Background: Morbidity and mortality rates are high among patients with end-stage renal disease (ESRD), and recent evidence suggests that this may be linked to inflammation. Current research has also demonstrated the crucial involvement of interleukin-18 (IL-18) in inflammation. In agreement, the activity of IL-18 has been markedly up-regulated in ESRD patients. However, it has not been established whether elevated plasma IL-18 predicts outcome in haemodialysis (HD) patients.

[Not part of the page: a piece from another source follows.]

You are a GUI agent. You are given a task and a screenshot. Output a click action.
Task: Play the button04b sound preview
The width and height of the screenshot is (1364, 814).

Methods: To determine whether plasma IL-18 predicts overall hospitalization, we studied 184 ESRD patients (62% males, 58.5+/-1.0 years of age) undergoing maintenance HD treatment. The patients were followed for 12 months and were stratified by the tertiles of plasma IL-18 levels. Classic factors, such as age, body mass index, duration of HD, nutritional and inflammatory parameters, co-morbidity, dialysis adequacy, and lipid status were entered into a Cox regression model to predict hospitalization. The Kaplan-Meier method was used to analyse the cumulative proportion of hospitalization-free events.
Results: Significantly different hospitalization days and frequencies (P<0.05) were observed when patients were divided according to tertiles of plasma IL-18 levels. Patients were stratified according to IL-18 tertiles and analysed separately according to the hospitalization-free period. In the Kaplan-Meier model, the upper tertile of IL-18 had the highest probability of a hospitalization event during the entire follow-up period (P log rank = 0.027). In the Cox proportional hazard model, the relative risk for first hospital admission for each increase in Ln IL-18 (pg/ml) concentration was associated with a 1.709 (95% CI, 1.114 to 2.620; P = 0.014) increase in the risk for future hospitalization events.
Conclusions: The present study demonstrated a strong predictive value of elevated IL-18 levels for poor outcome in HD patients.